To solve the problem step by step, we will calculate the peak current and the average power dissipated in the given series RC circuit with an AC source. ### Given Data: - Resistance, \( R = 300 \, \Omega \) - Capacitance, \( C = 25 \, \mu F = 25 \times 10^{-6} \, F \) - Peak voltage, \( \epsilon_0 = 50 \, V \) - Frequency, \( f = \frac{50}{\pi} \, Hz \) ### Step 1: Calculate the capacitive reactance \( X_C \) The formula for capacitive reactance is given by: \[ X_C = \frac{1}{\omega C} \] where \( \omega = 2\pi f \). First, we calculate \( \omega \): \[ \omega = 2\pi f = 2\pi \left(\frac{50}{\pi}\right) = 100 \, rad/s \] Now substituting \( \omega \) and \( C \) into the formula for \( X_C \): \[ X_C = \frac{1}{\omega C} = \frac{1}{100 \times 25 \times 10^{-6}} = \frac{1}{0.0025} = 400 \, \Omega \] ### Step 2: Calculate the impedance \( Z \) The total impedance \( Z \) in a series RC circuit is given by: \[ Z = \sqrt{R^2 + X_C^2} \] Substituting the values of \( R \) and \( X_C \): \[ Z = \sqrt{300^2 + 400^2} = \sqrt{90000 + 160000} = \sqrt{250000} = 500 \, \Omega \] ### Step 3: Calculate the peak current \( I_0 \) The peak current can be calculated using Ohm's law: \[ I_0 = \frac{E_0}{Z} \] Substituting the values: \[ I_0 = \frac{50}{500} = 0.1 \, A \] ### Step 4: Calculate the average power \( P_{avg} \) The average power in an AC circuit is given by: \[ P_{avg} = E_{rms} \cdot I_{rms} \cdot \cos \phi \] where \( E_{rms} = \frac{E_0}{\sqrt{2}} \) and \( I_{rms} = \frac{I_0}{\sqrt{2}} \).
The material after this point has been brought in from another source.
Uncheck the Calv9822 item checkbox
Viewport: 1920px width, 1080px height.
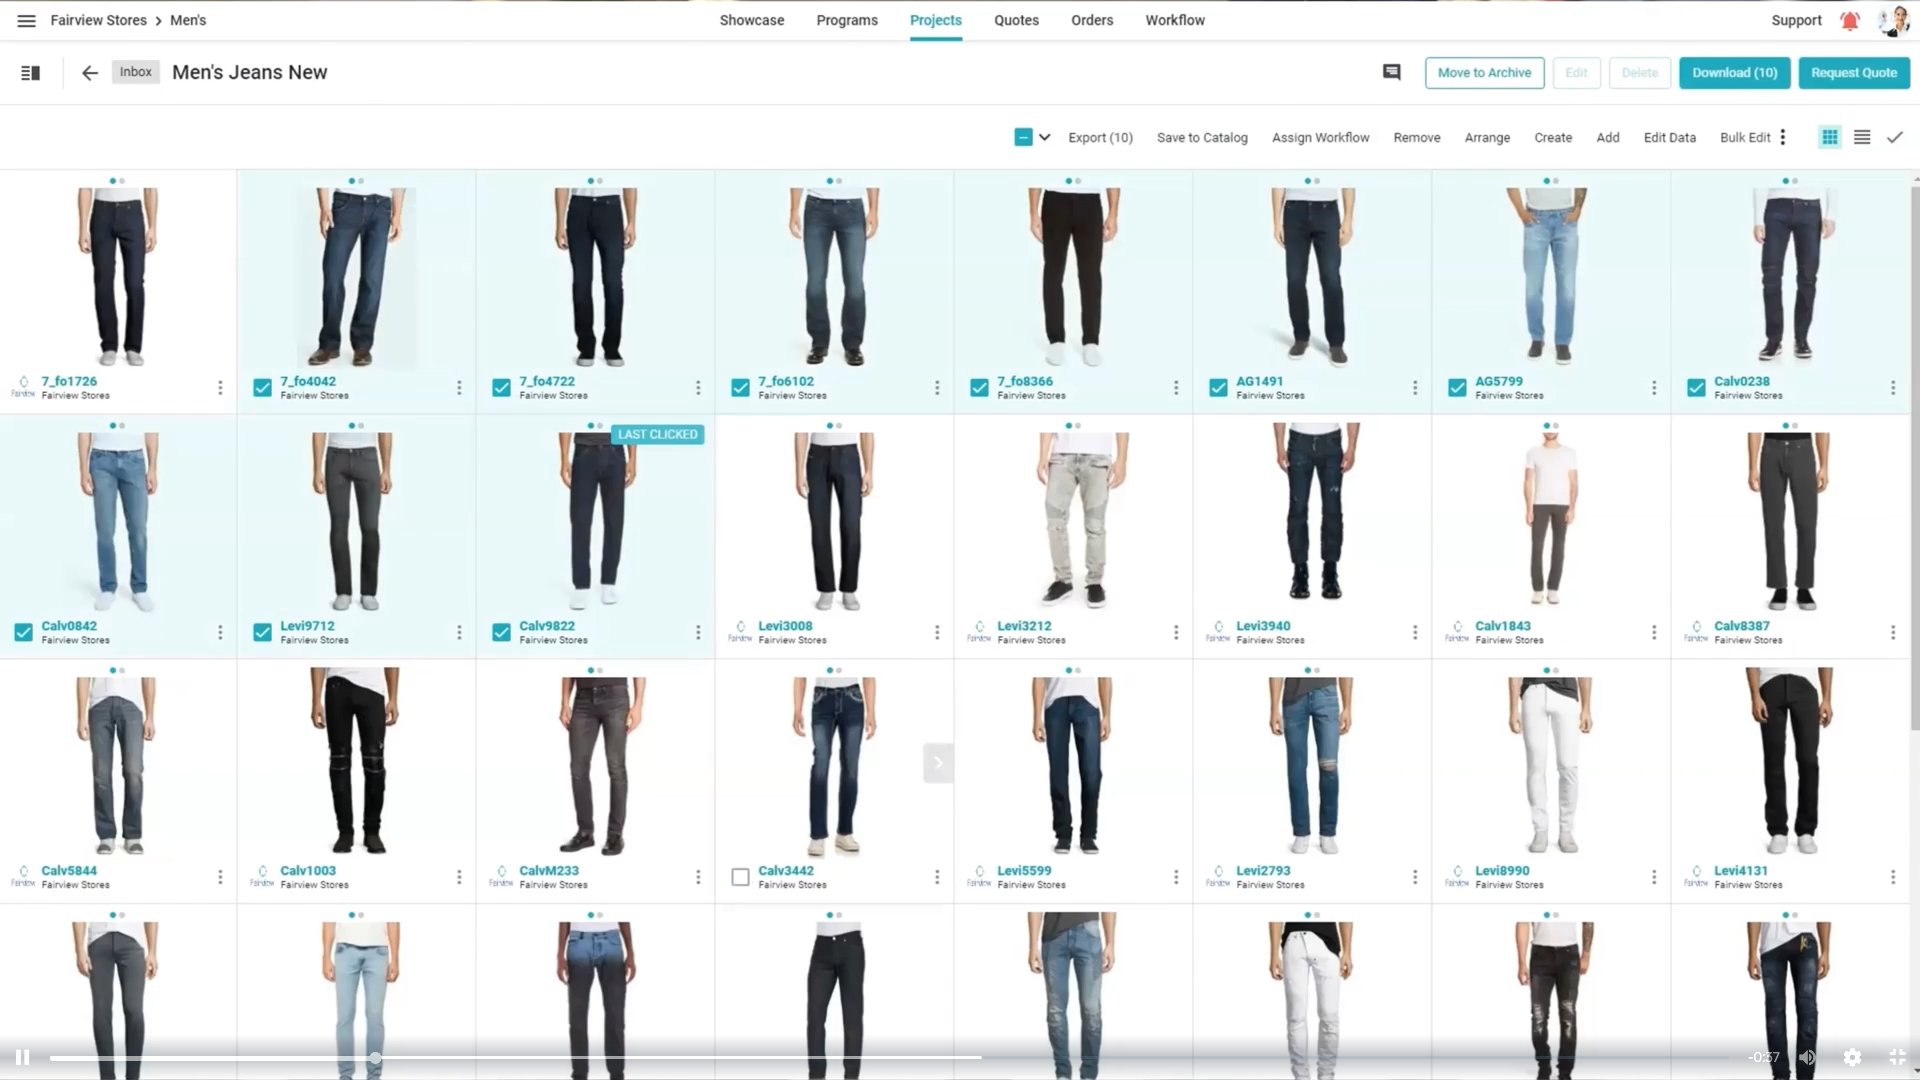[x=501, y=632]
First, we need to calculate \( \cos \phi \): \[ \cos \phi = \frac{R}{Z} = \frac{300}{500} = 0.6 \] Now substituting \( E_{rms} \), \( I_{rms} \), and \( \cos \phi \) into the power formula: \[ P_{avg} = \left(\frac{50}{\sqrt{2}}\right) \cdot \left(\frac{0.1}{\sqrt{2}}\right) \cdot 0.6 \] Calculating this step by step: \[ P_{avg} = \frac{50 \cdot 0.1 \cdot 0.6}{2} = \frac{3}{2} = 1.5 \, W \] ### Final Answers: - Peak Current \( I_0 = 0.1 \, A \) - Average Power \( P_{avg} = 1.5 \, W \)